Replacing lost production and rebuilding lifts output in a nation’s geographic areas less affected by the disaster to provide the resources to rebuild and compensate for lost output in the most affected region.

However, this time could be different. Japan has encountered two disasters—the tsunami and earthquake, and the nuclear explosions—and globalization may make Japan more vulnerable rather than in the past.

The double whammy has the potential to keep the Japanese economy shut down longer and globalization offers Japan’s export customers alternatives they might not have enjoyed a decade or two ago. Hyundai and Ford now are good substitutes for Toyota’s cars, and even more so, Caterpillar tractors made in China can replace Komatsu’s land movers.

The pause and uncertainty effected by the nuclear shut down will cause production to rev up more outside Japan and take longer to return to full capacity inside the country. Longer term the nuclear disaster will accelerate the implosion of Japan’s economy caused by an aging population, just as Hurricane Katrina caused people and activities to permanently leave more economically depressed areas of the Gulf Region permanently for faster growing places in the United States.
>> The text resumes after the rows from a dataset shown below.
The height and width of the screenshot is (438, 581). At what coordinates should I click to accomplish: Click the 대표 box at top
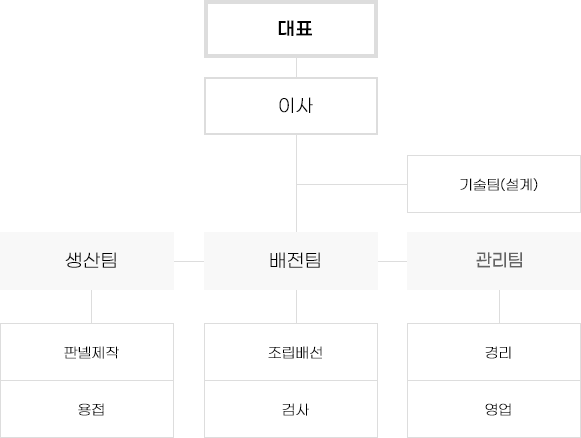click(x=291, y=29)
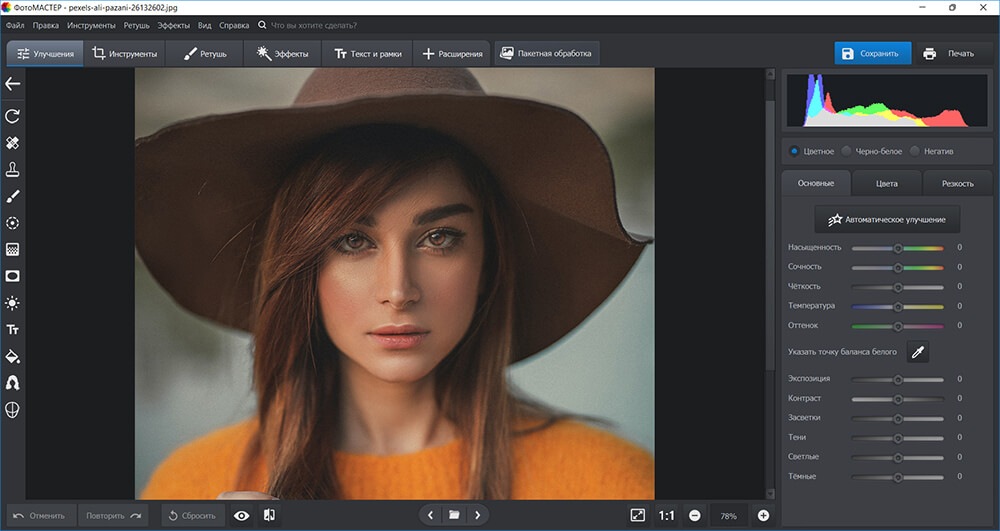This screenshot has height=531, width=1000.
Task: Open the folder browse button below photo
Action: click(454, 515)
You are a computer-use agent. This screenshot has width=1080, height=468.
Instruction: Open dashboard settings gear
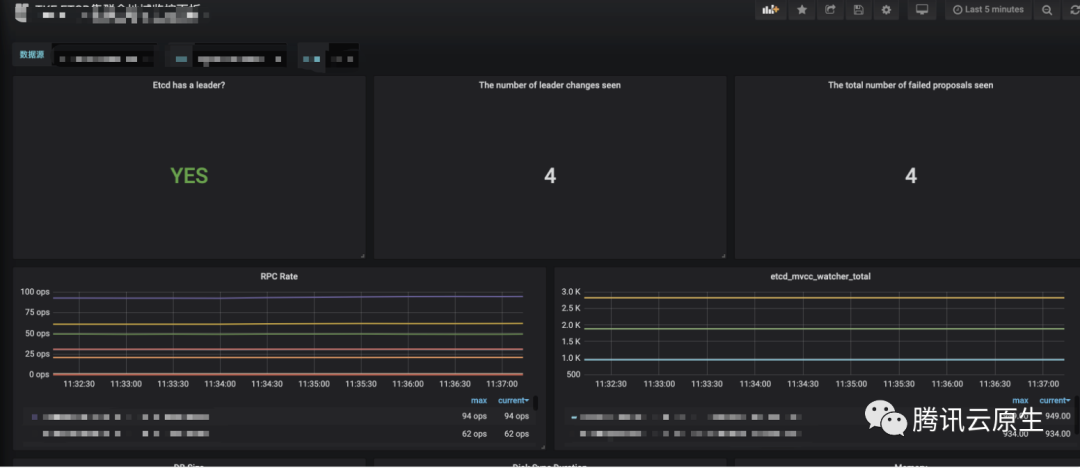pos(886,10)
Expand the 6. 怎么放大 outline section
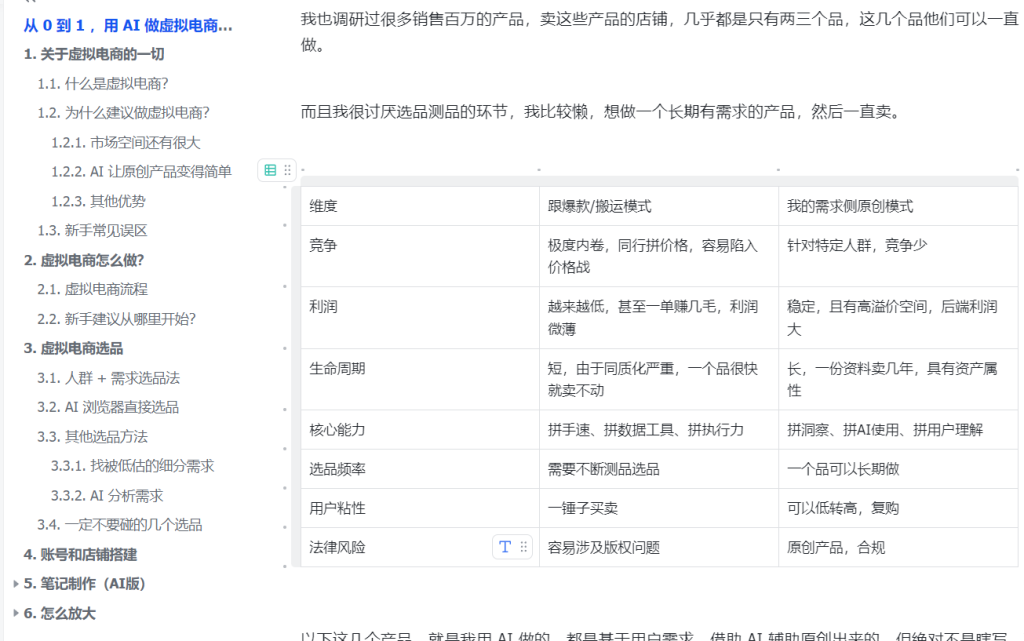The image size is (1024, 641). (x=17, y=611)
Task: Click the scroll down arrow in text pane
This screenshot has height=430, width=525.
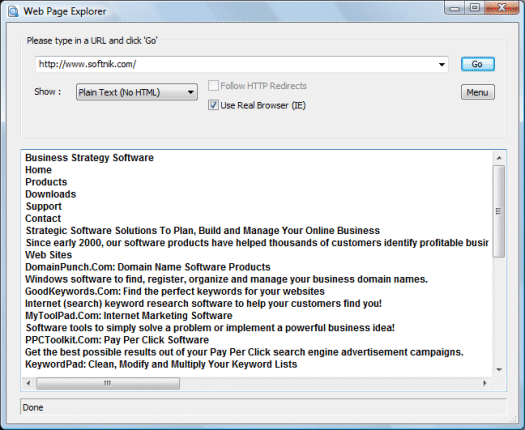Action: pos(499,370)
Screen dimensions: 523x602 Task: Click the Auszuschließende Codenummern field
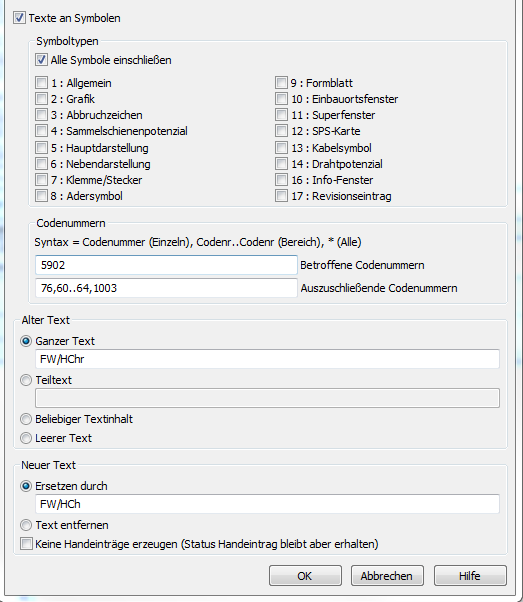point(166,288)
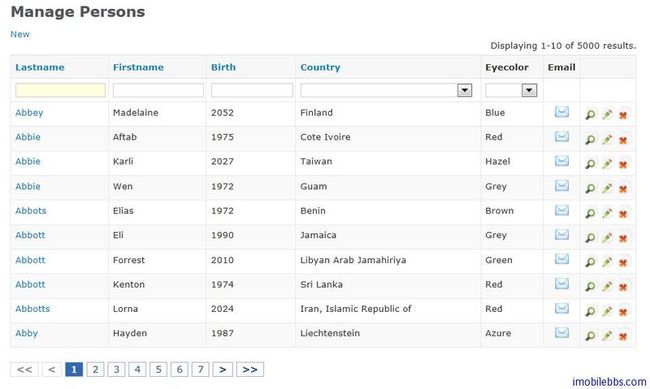Open email icon for Elias Abbots
The image size is (650, 389).
562,210
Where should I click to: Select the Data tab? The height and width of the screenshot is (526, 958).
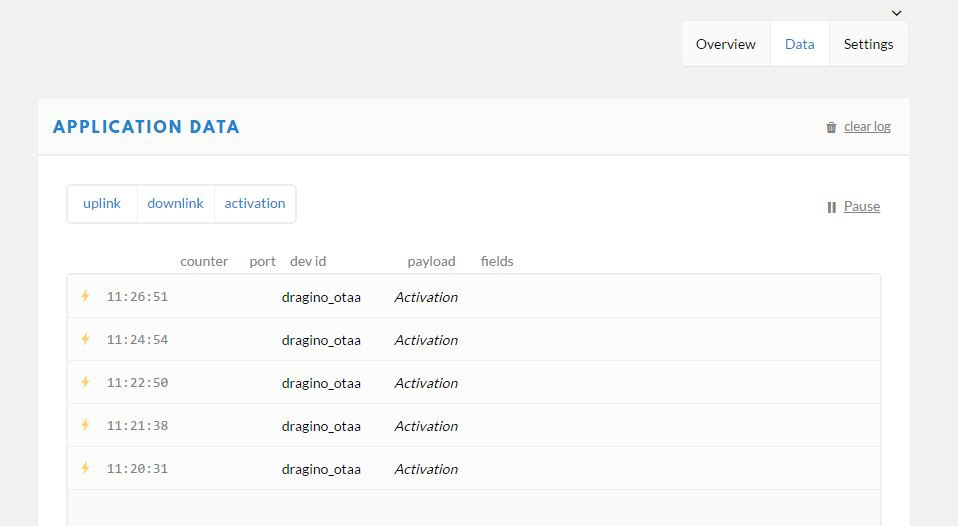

Some of New Orleans’ and Mississippi’s lost capital will never be restored—it went elsewhere in the United States. For Japan’s disaster stricken economy that elsewhere may be other places around the world.

For the global economy, the nuclear disaster in Japan will cause more delay in reducing dependence on oil from the politically volatile Middle East. Wind, solar and other alternatives hold great promise but nuclear still offers the safest, large scale option around. The problem is the loss of life associated with nuclear failures gets concentrated, even if it is much smaller over time per BTU produced, at events like Fukushima. That latter will increase hesitation around the world about building nuclear plants and keep the global economy in the grip of oil longer.

This time, the path to recovery will be tougher for Japan, and for the global economy, ripped by the Great Recession and high priced oil, the path of recovery will be inexorably altered.


Peter Morici is a professor at the Smith School of Business, University of Maryland, and former Chief Economist at the U.S. International Trade Commission.